--- What is being asked ---
Begin your transcription at the line containing "The image size is (1568, 547)." and continue it, word for word, to the final line below. Include only those lines and skip the pictures.

==== Given entries ====

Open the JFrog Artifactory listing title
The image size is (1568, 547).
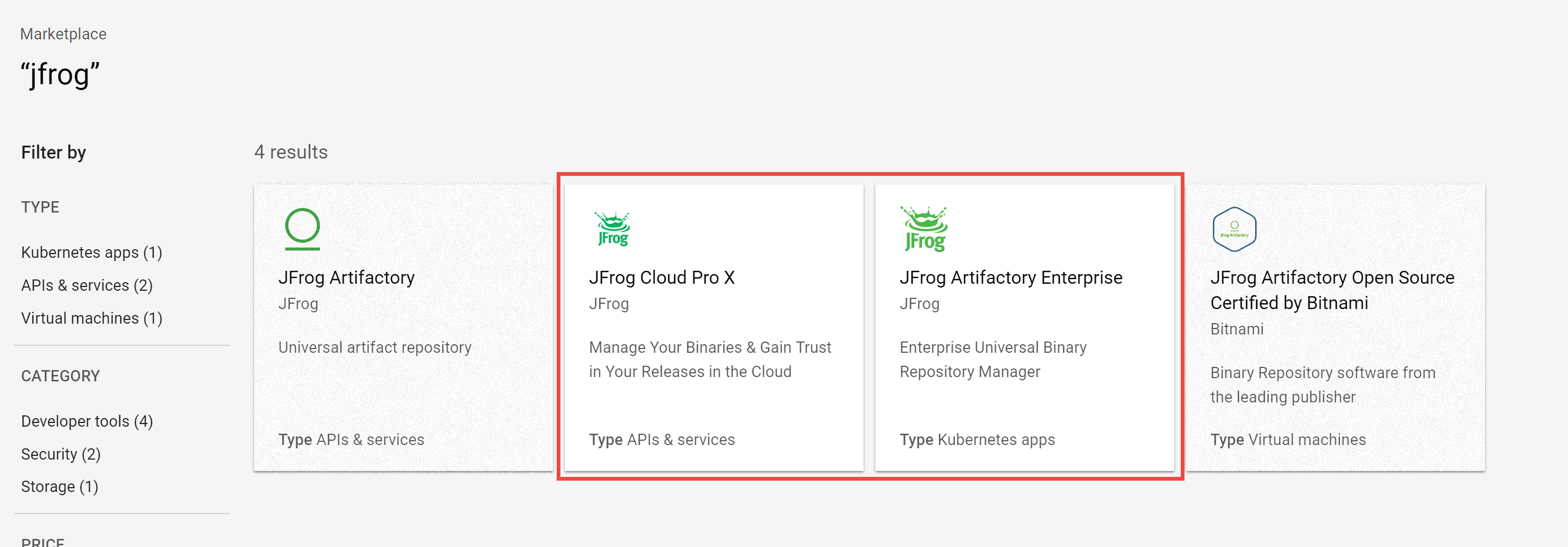(x=346, y=277)
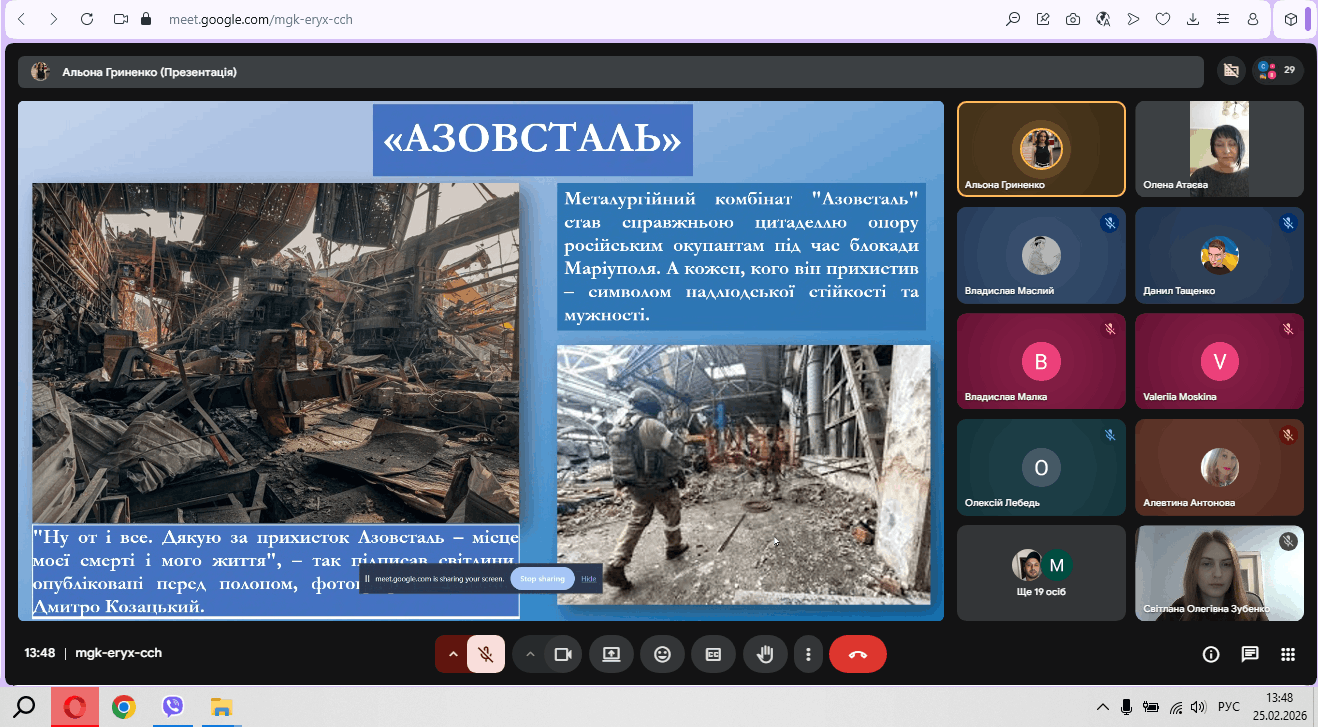Show hidden icons in system tray
The image size is (1318, 727).
[1103, 707]
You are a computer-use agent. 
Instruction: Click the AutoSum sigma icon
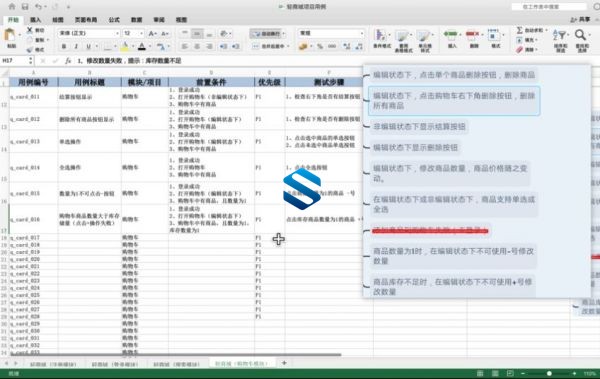pos(520,30)
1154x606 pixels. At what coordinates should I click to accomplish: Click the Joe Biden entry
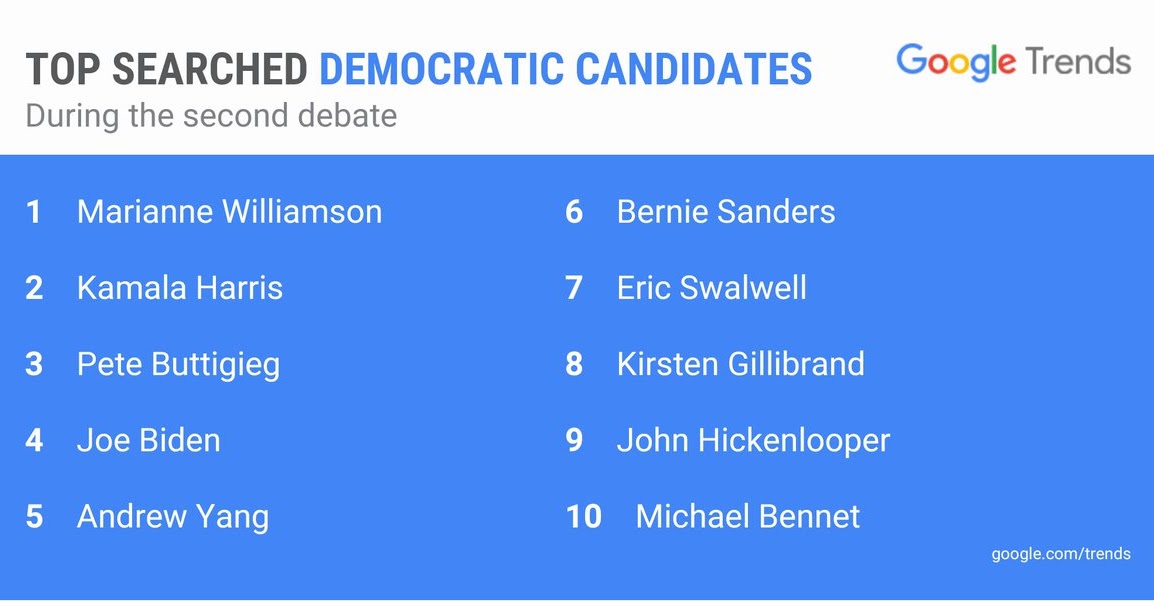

====

--- Answer for this exercise ---
The image size is (1568, 547).
(x=346, y=277)
Show hidden icons in system tray
The image size is (1318, 727).
[1103, 707]
You are a computer-use agent. 
Instruction: Click the AutoSum sigma icon
pos(520,30)
1154x606 pixels. At what coordinates should I click to accomplish: Click the Joe Biden entry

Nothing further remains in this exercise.